Volume 8 · 241 words · 1797 Edition

(Jeffrey). See DWARF.

(Henry), an eminent English navigator, who, about the beginning of the last century, undertook to find out a passage by the north-east or north-west to Japan and China. For this purpose he was four times fitted out; he returned three times unsuccessful; but in the last voyage, in 1610, being persuaded that the great bay to which his name has been since given, must lead to the passage he sought, he wintered there, to prosecute his discovery in the spring. But their distresses during the winter producing a mutiny among his men, when the spring arrived, they turned him, with his son and seven sick men, adrift in his own shallop, and proceeded home with the ship. As Hudson and his unhappy companions were never heard of afterward, it is to be supposed they all perished.

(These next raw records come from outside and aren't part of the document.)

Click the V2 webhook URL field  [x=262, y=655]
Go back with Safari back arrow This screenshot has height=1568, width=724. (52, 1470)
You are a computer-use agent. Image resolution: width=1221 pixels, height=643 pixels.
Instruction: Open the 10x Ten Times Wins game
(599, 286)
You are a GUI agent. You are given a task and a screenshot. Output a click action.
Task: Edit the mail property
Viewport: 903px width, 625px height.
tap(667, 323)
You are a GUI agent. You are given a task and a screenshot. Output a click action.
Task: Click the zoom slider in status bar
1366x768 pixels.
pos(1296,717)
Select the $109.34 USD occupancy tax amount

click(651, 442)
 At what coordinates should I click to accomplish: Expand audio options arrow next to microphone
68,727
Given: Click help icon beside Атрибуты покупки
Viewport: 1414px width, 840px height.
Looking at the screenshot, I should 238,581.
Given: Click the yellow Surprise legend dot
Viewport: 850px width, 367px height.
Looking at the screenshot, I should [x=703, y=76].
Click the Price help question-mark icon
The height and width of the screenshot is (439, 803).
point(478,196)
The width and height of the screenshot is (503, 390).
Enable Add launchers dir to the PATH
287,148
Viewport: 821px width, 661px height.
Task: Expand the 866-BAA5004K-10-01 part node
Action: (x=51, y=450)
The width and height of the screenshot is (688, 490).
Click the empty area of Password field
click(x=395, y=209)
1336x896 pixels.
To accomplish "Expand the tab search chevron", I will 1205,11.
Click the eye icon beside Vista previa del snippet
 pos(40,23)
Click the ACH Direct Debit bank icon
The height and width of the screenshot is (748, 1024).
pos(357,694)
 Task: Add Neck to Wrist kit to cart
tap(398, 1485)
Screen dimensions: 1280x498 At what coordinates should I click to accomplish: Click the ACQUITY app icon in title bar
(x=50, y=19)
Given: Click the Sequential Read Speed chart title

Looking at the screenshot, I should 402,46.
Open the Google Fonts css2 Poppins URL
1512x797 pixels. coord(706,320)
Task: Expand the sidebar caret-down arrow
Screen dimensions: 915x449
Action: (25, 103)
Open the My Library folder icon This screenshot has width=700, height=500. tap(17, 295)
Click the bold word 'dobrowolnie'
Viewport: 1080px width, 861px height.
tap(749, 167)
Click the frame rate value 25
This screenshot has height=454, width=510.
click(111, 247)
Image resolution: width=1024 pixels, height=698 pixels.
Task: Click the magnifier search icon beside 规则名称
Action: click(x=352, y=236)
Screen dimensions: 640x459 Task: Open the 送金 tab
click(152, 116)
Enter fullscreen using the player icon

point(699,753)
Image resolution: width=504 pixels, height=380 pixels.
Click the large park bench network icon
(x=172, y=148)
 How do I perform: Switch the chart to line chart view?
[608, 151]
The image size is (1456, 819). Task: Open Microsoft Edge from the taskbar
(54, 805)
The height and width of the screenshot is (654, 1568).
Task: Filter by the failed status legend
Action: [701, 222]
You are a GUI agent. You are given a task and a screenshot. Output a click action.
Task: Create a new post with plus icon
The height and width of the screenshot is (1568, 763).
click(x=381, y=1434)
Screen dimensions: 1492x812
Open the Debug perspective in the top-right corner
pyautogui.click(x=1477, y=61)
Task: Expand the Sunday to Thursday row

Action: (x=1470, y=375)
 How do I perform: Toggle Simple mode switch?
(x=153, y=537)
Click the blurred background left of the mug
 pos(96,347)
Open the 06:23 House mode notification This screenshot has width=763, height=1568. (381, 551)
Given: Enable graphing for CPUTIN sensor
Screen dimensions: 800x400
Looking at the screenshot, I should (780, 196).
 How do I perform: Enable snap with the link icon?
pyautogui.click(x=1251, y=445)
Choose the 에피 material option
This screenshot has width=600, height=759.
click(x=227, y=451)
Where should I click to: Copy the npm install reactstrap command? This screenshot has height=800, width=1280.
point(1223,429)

(John), a very learned English critic, born in 1662. He distinguished himself by several valuable editions of Greek and Latin authors; and, in 1701, was elected head keeper of the Bodleian library at Oxford. In 1712, he was appointed principal of St Mary's Hall, through the interest of the famous Dr Ratcliffe; and it is said that the university of Oxford is indebted for the most ample benefactions of that physician to Dr Hudson's solicitations. He died in 1719, while he was preparing for publication a catalogue of the Bodleian library, which he had caused to be fairly transcribed in folio volumes.